▶ [EXERCISE] In the data below, one line contains "For every named" and a later one contains "Apparel (980, 196)". Print both, with every line between them, exactly and alone.

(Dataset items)

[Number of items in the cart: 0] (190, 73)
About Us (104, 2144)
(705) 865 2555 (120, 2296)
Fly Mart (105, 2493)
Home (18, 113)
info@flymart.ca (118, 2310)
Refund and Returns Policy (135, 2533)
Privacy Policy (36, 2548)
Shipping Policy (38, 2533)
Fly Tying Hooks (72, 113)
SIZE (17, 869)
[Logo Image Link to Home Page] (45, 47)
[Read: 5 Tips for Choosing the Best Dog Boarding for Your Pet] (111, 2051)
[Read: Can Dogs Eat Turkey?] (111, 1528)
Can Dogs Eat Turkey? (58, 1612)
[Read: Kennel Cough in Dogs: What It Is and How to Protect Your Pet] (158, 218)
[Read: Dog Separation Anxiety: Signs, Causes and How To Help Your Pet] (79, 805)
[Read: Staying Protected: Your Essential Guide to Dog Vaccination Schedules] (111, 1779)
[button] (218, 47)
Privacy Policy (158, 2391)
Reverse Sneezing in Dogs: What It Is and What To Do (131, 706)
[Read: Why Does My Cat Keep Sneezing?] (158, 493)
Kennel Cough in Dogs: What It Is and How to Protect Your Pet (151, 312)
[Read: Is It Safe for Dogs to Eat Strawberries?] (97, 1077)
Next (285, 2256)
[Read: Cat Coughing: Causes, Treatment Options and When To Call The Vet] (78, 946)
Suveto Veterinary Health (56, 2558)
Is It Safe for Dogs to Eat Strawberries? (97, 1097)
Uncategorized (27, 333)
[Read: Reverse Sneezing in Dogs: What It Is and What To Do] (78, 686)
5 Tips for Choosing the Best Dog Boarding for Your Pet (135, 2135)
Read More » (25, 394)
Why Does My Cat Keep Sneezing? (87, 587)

---

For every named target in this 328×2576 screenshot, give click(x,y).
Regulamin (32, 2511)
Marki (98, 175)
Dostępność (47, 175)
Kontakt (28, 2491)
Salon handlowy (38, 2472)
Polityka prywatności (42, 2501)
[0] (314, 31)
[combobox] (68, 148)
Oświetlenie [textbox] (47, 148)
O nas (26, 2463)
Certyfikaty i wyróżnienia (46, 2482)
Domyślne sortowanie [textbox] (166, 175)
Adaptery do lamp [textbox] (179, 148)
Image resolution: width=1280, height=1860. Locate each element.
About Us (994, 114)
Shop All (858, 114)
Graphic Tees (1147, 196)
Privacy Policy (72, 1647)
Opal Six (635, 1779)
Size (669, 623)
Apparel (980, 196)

▶ [EXERCISE SOLUTION]
For every named target in this 328×2576 screenshot, give click(x,y).
Regulamin (32, 2511)
Marki (98, 175)
Dostępność (47, 175)
Kontakt (28, 2491)
Salon handlowy (38, 2472)
Polityka prywatności (42, 2501)
[0] (314, 31)
[combobox] (68, 148)
Oświetlenie [textbox] (47, 148)
O nas (26, 2463)
Certyfikaty i wyróżnienia (46, 2482)
Domyślne sortowanie [textbox] (166, 175)
Adaptery do lamp [textbox] (179, 148)
Image resolution: width=1280, height=1860. Locate each element.
About Us (994, 114)
Shop All (858, 114)
Graphic Tees (1147, 196)
Privacy Policy (72, 1647)
Opal Six (635, 1779)
Size (669, 623)
Apparel (980, 196)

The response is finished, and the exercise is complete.